"""

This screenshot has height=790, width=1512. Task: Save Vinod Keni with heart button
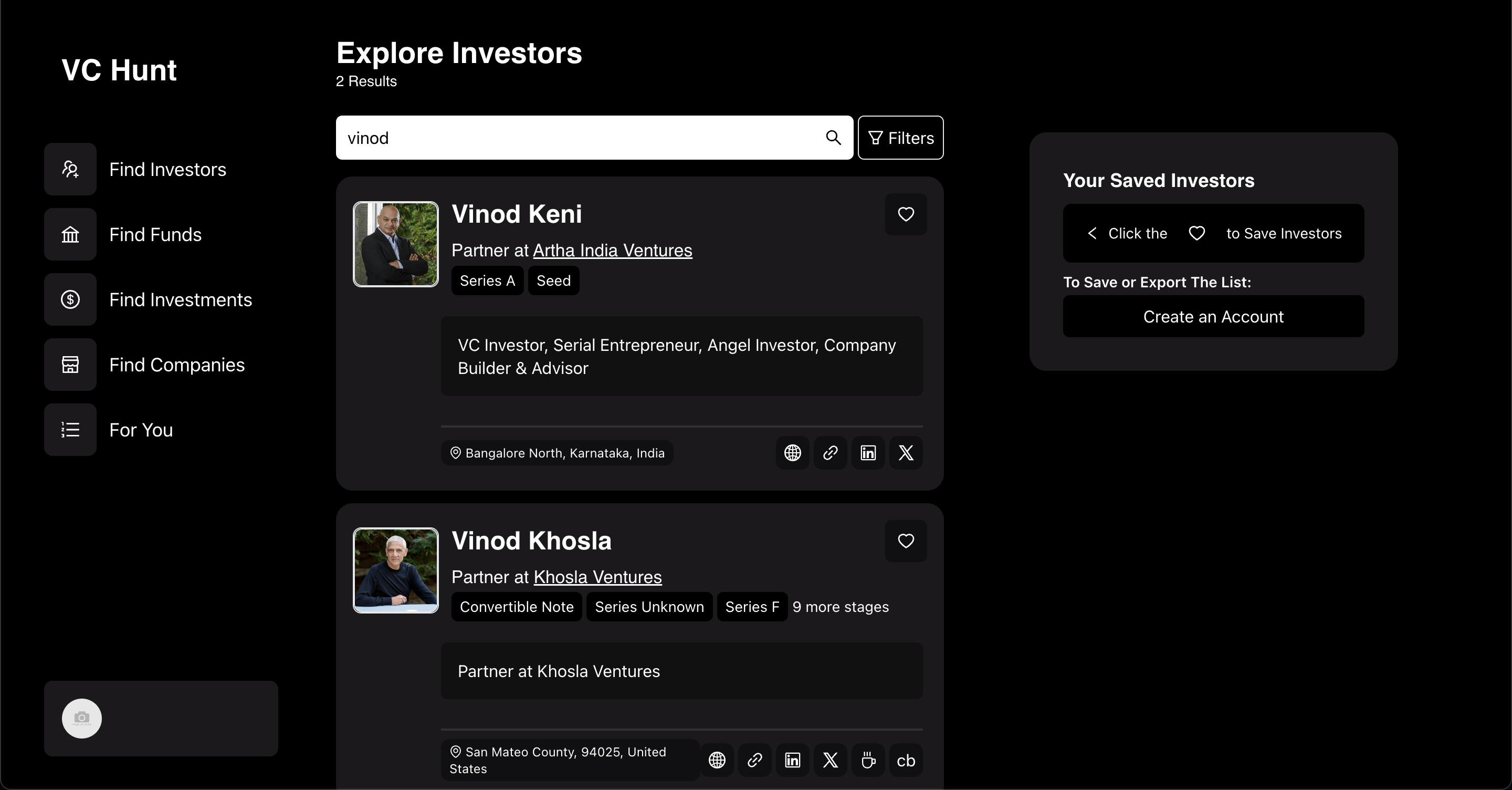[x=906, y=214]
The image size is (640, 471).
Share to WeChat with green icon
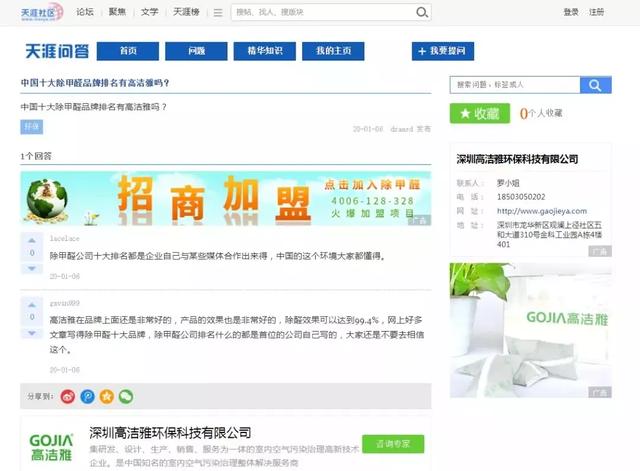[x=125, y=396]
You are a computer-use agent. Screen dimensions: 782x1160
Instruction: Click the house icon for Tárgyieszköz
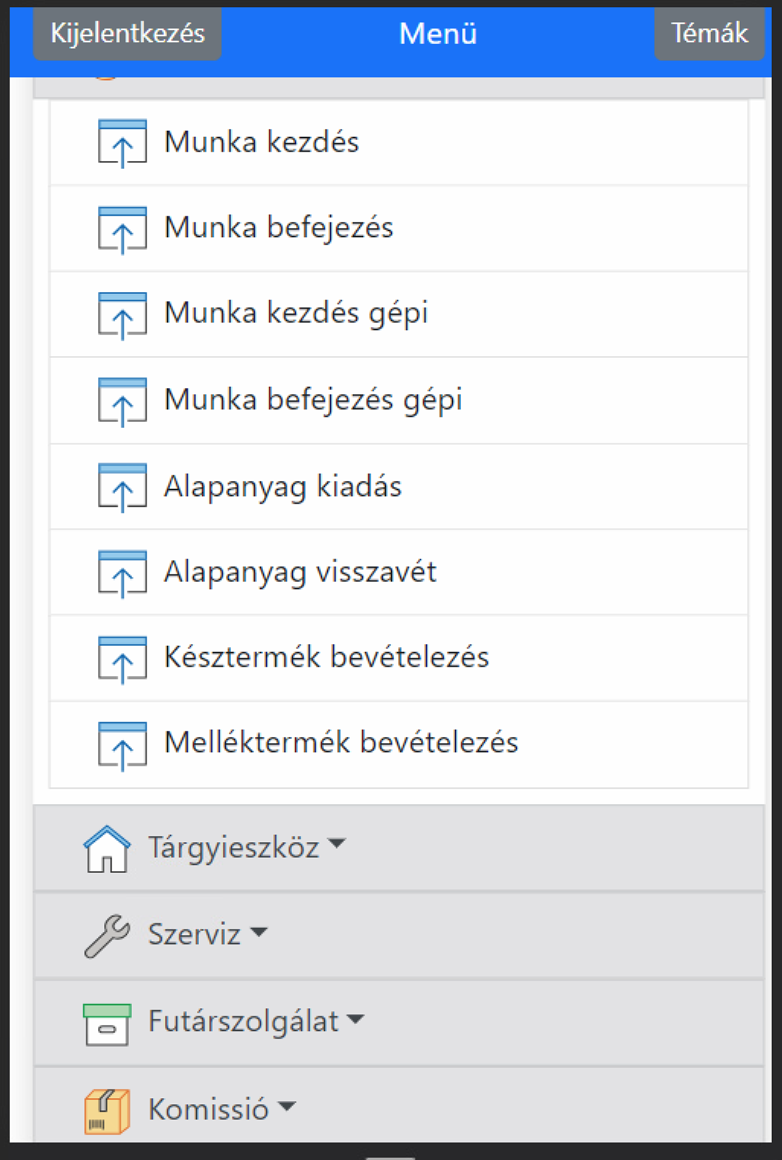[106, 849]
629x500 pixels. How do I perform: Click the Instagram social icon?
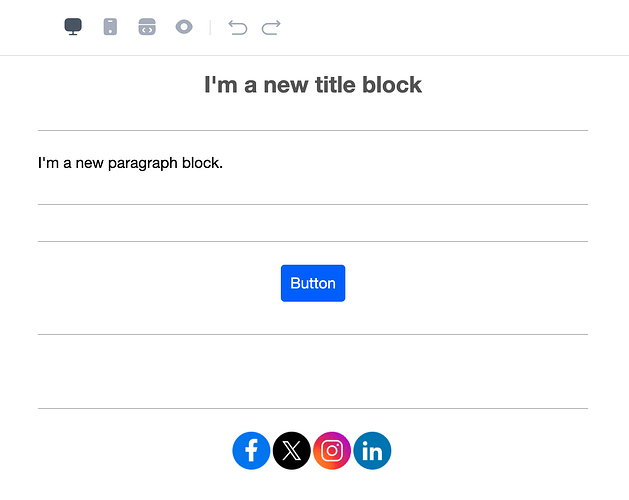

"""

Requirement:
Please return the entries above exactly as they appear, but without the pictures.

Final answer:
This screenshot has height=790, width=1512. Task: Save Vinod Keni with heart button
[x=906, y=214]
The image size is (640, 471).
Share to WeChat with green icon
[x=125, y=396]
You are a computer-use agent. Screen dimensions: 782x1160
Instruction: Click the house icon for Tárgyieszköz
[106, 849]
629x500 pixels. How do I perform: Click the Instagram social icon?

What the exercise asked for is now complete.